Evaluates the trained models on the test data and computes performance metrics.
fastml_compute_holdout_results(
models,
train_data,
test_data,
label,
start_col = NULL,
time_col = NULL,
status_col = NULL,
task,
metric = NULL,
event_class,
class_threshold = "auto",
eval_times = NULL,
bootstrap_ci = TRUE,
bootstrap_samples = 500,
bootstrap_seed = 1234,
at_risk_threshold = 0.1,
survival_metric_convention = "fastml",
precomputed_predictions = NULL,
summaryFunction = NULL,
multiclass_auc = "macro"
)A list with two elements:
A named list of performance metric tibbles for each model.
A named list of data frames with columns including truth, predictions, and probabilities per model.
A list of trained model objects.
Preprocessed training data frame.
Preprocessed test data frame.
Name of the target variable. For survival analysis this should be a character vector of length two giving the names of the time and status columns.
Optional string. The name of the column specifying the
start time in counting process (e.g., `(start, stop, event)`) survival
data. Only used when task = "survival".
String. The name of the column specifying the event or
censoring time (the "stop" time in counting process data). Only used
when task = "survival".
String. The name of the column specifying the event
status (e.g., 0 for censored, 1 for event). Only used when
task = "survival".
Type of task: "classification", "regression", or "survival".
The performance metric to optimize (e.g., "accuracy", "rmse").
A single string. Either "first" or "second" to specify which level of truth to consider as the "event".
For binary classification, controls how class probabilities are converted into hard class predictions. Numeric values in (0, 1) set a fixed threshold. The default `"auto"` tunes a threshold on the training data to maximize F1; use `"model"` to keep the model's default threshold.
Optional numeric vector of evaluation horizons for survival
metrics. Passed through to process_model.
Logical indicating whether bootstrap confidence intervals should be computed for the evaluation metrics.
Number of bootstrap resamples used when
bootstrap_ci = TRUE.
Optional integer seed for the bootstrap procedure used in metric estimation.
Minimum proportion of subjects that must remain at risk to define \(t_{max}\) when computing survival metrics such as the integrated Brier score.

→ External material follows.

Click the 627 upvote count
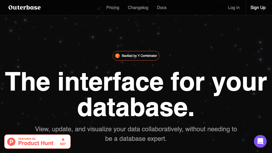The width and height of the screenshot is (272, 153). pyautogui.click(x=63, y=144)
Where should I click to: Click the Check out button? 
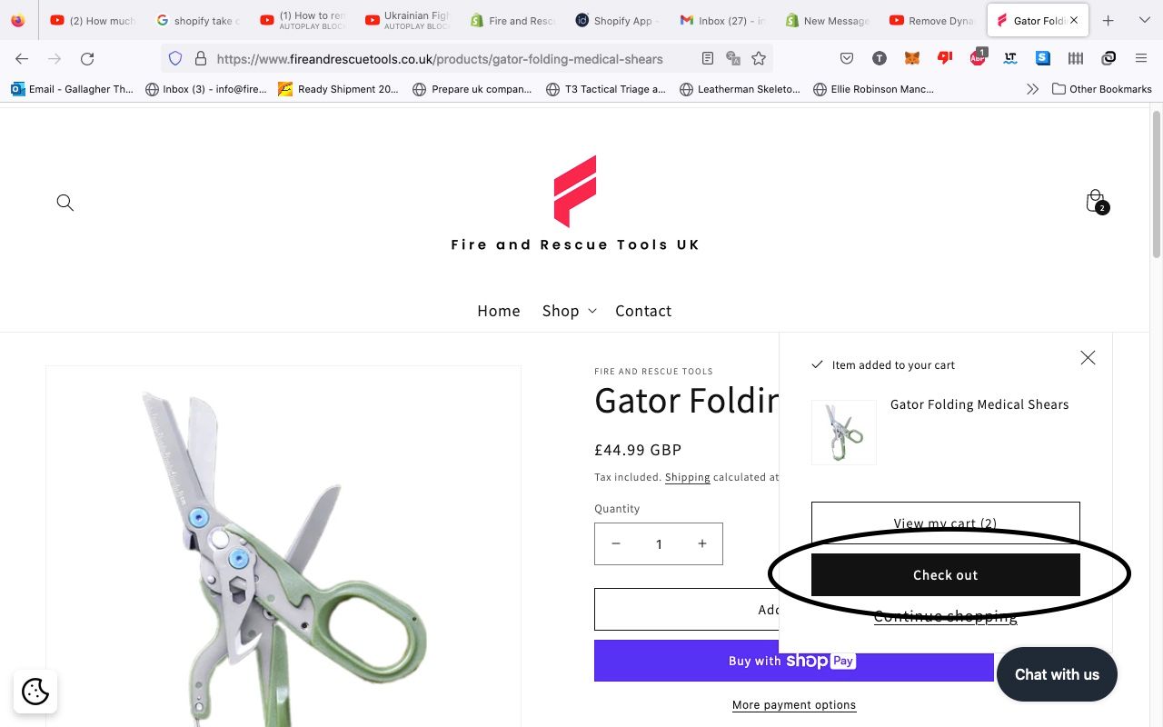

Character string specifying which survival metric conventions to follow. `"fastml"` (default) uses fastml's internal defaults for evaluation horizons and t_max. `"tidymodels"` uses `eval_times` as the explicit evaluation grid and applies yardstick-style Brier/IBS normalization; when `eval_times` is `NULL`, time-dependent Brier metrics are omitted.
Optional data frame or nested list of previously generated predictions (per algorithm/engine) to reuse instead of recomputing. This is mainly used when combining results across engines.
Optional custom classification metric function passed
through to process_model for holdout evaluation.
For multiclass ROC AUC, the averaging method to use: `"macro"` (default, tidymodels) or `"macro_weighted"`. Macro weights each class equally, while macro_weighted weights by class prevalence and can change model rankings on imbalanced data.